Parameter Optimization to minimize Production Line Errors

Leveraging machine learning to maximize production output

In major industries minor errors can lead to significant decreases in production outputs. One of our customers is running a large packaging site of a company active in the food industry and was struggling to improve its production output. Even though all the classic lean techniques were already applied, they did not manage to stabilize and continuously increase their production output. Our customer already had 2 data scientists in-house, but they were mostly working on creating and updating reports, not on structural reports. Therefore, they got in touch with Data Factory to fulfill their main objective of stabilizing and increasing the production output with the help of machine learning for parameter optimization.

To get started with this exciting project, we started by gathering and analyzing data from the ERP (Enterprise Resource Planning), the MES (Manufacturing Execution System), employee and maintenance systems. Simultaneously, we interviewed key people in the production and maintenance teams. By analysing this data, we could determine that the largest part of the output losses were caused by incorrect filling weights and by minor line stops.

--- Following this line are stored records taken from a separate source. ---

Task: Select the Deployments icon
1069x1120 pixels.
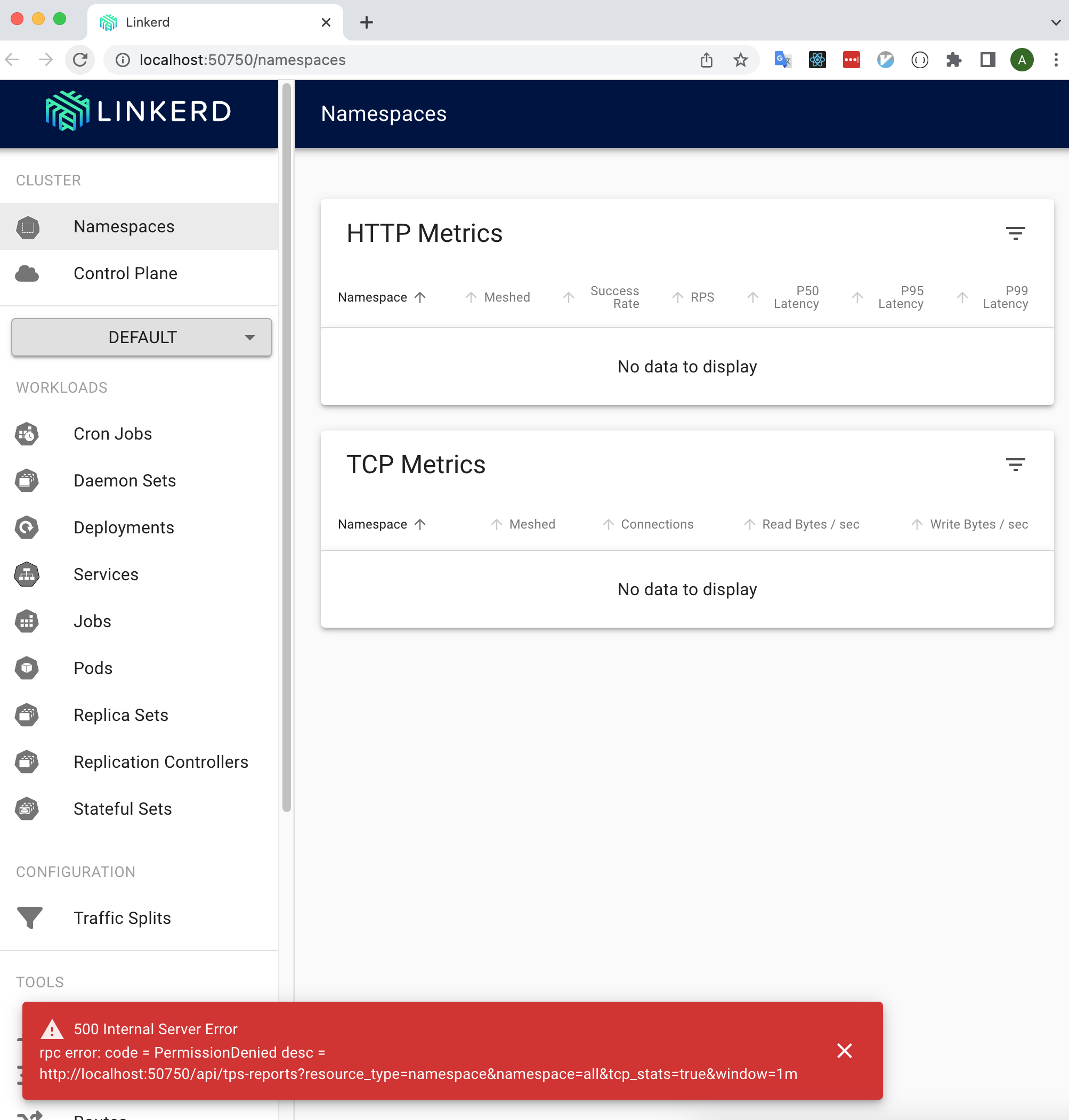Action: (26, 527)
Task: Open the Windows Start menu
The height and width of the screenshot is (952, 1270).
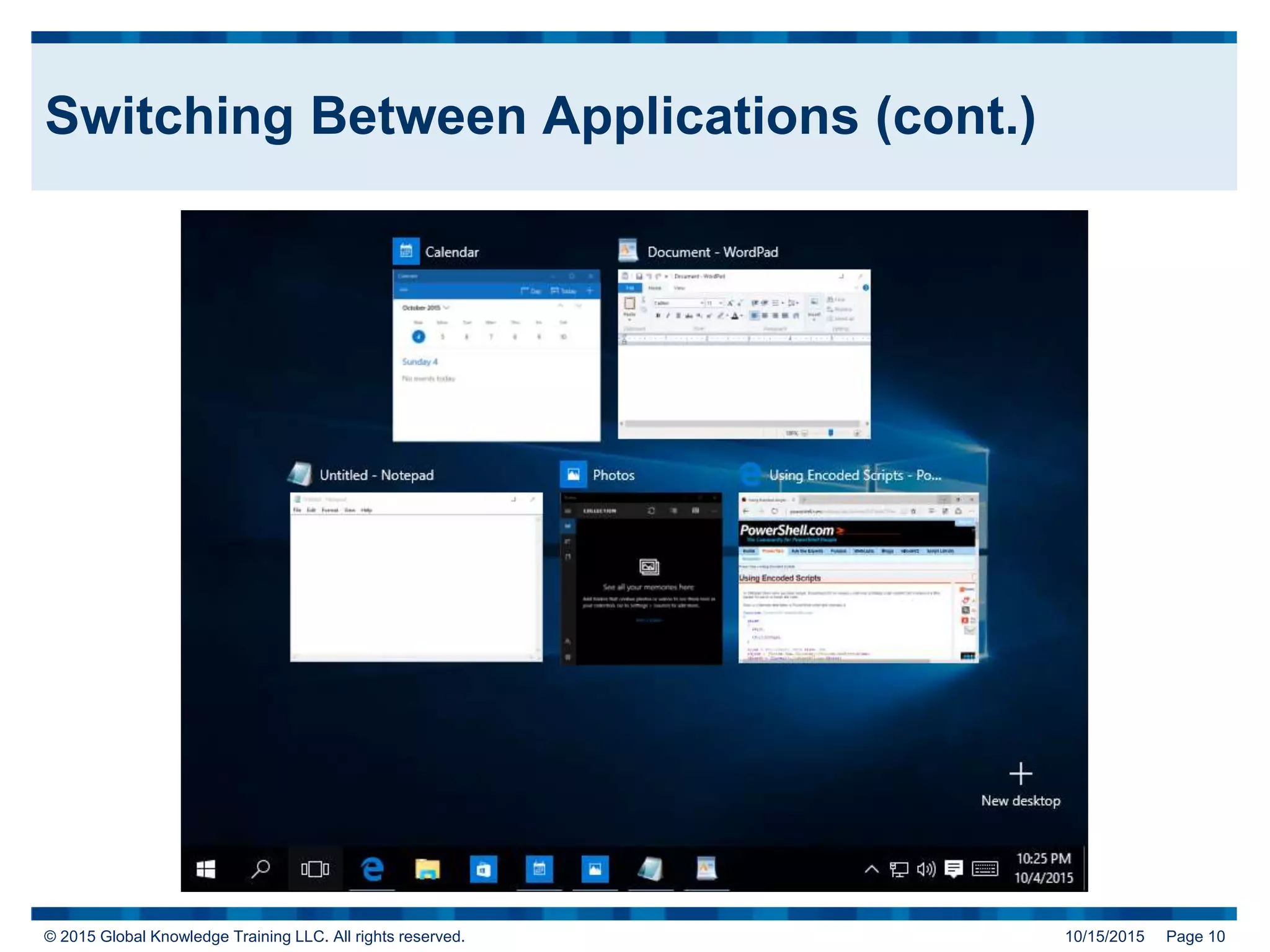Action: click(x=205, y=869)
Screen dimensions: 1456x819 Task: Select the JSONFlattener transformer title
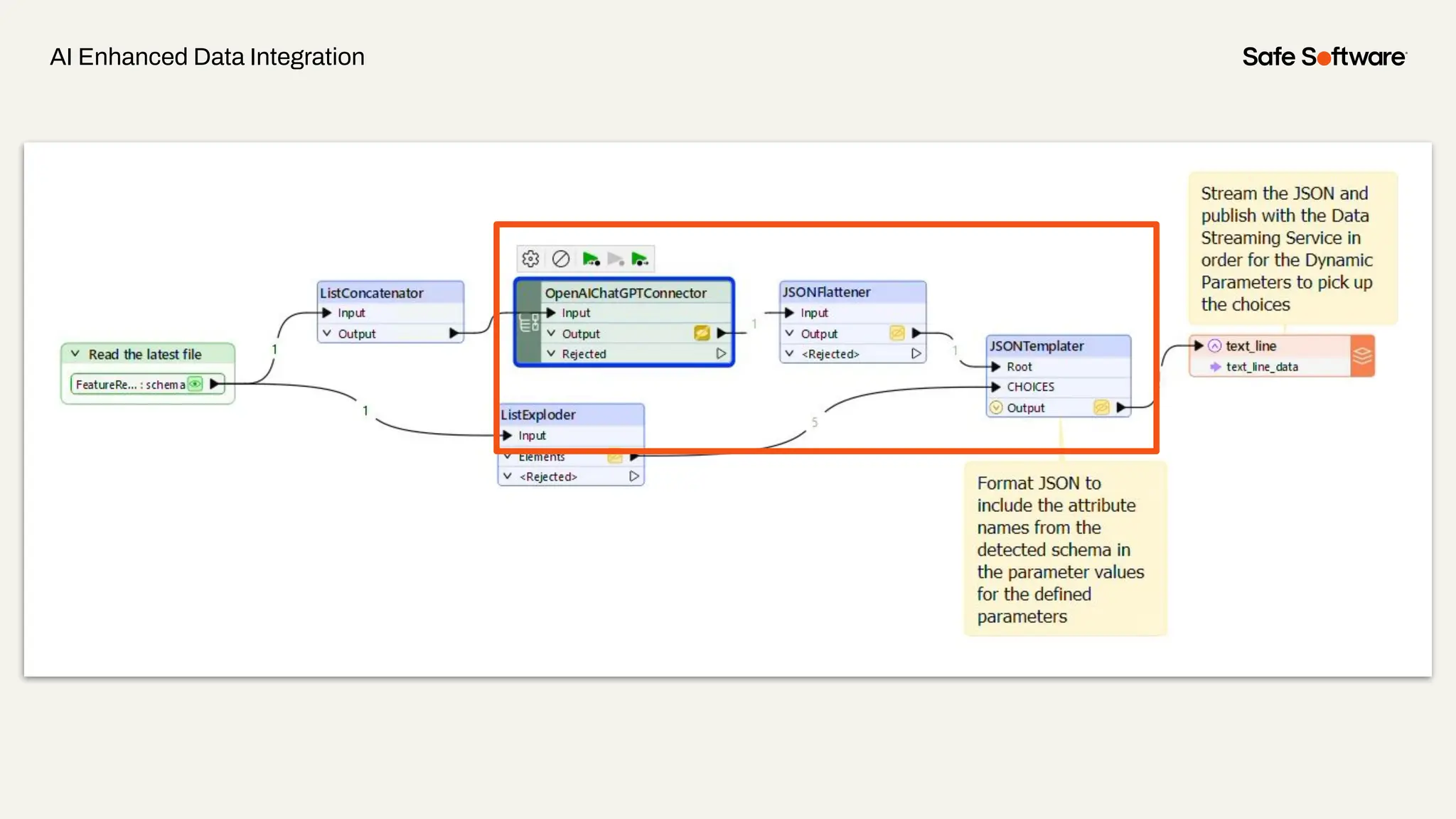click(827, 292)
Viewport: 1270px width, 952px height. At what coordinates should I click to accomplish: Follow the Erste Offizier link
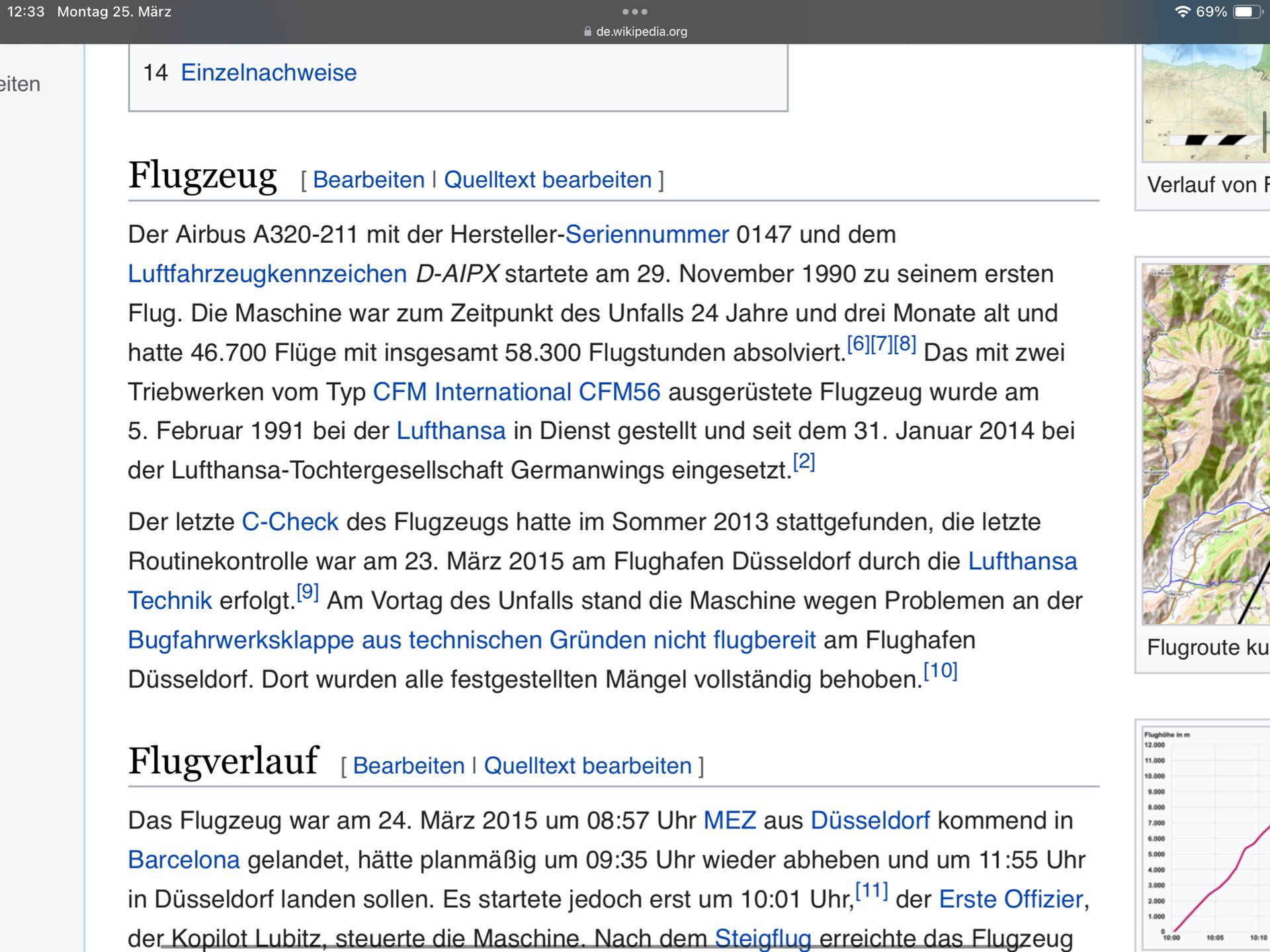[x=1011, y=899]
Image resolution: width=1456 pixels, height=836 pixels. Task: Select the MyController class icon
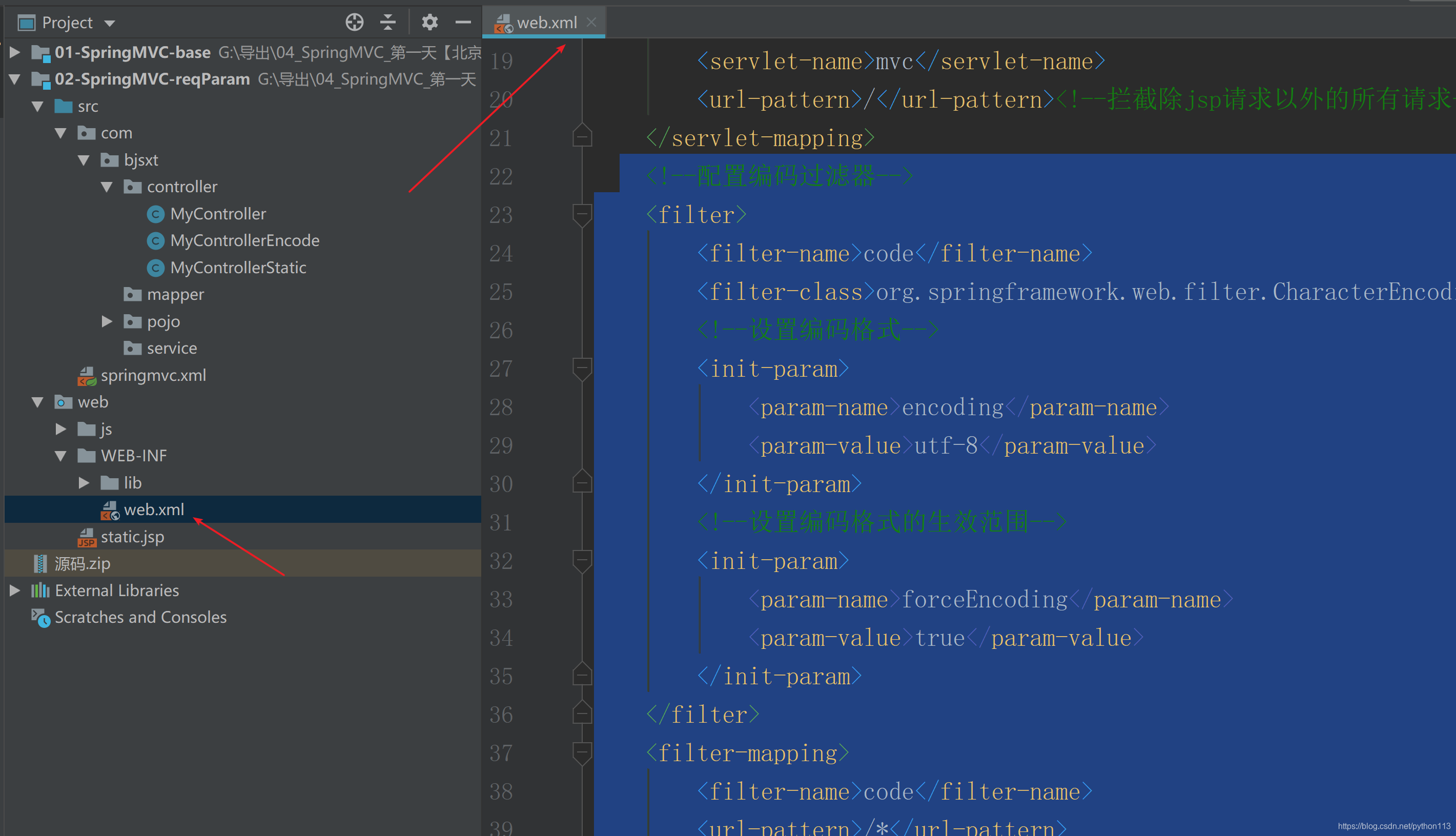(x=155, y=214)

Subsequently we decided to implement 2 high-impact use cases: 1) Production parameter optimization for avoiding wrong filling weights and 2) Identification of drivers of minor line stops with machine learning. For the production parameter optimization, we trained an XGBoost model to identify the effect of different parameters depending on a set of input material characteristics and then ran a simulation to estimate the impact of an improved set of parameters. For the minor line stops, we experimented with different machine learning models. Eventually a linear model was selected as the performance was not much lower than the best one, and it allowed to explain the effect of the different drivers of line stops. After have identified the drivers of line stops, we performed specific deep-dive analyses to identify the root causes and brainstormed on solutions to tackle them. One of the examples was a new shift handover process, as we identified that issues often occurred around the time of shift handover.

Finally, the results of the machine learning parameter optimization were tested on the line and led to a 60% decrease in filling weight issues. A new instruction was launched and integrated in the process confirmation process to ensure adherence to the new standard settings. After implementing the improvements for avoiding line stops, the line stops decreased by 25%, which together with the optimal parameters led to an output increase of 8%.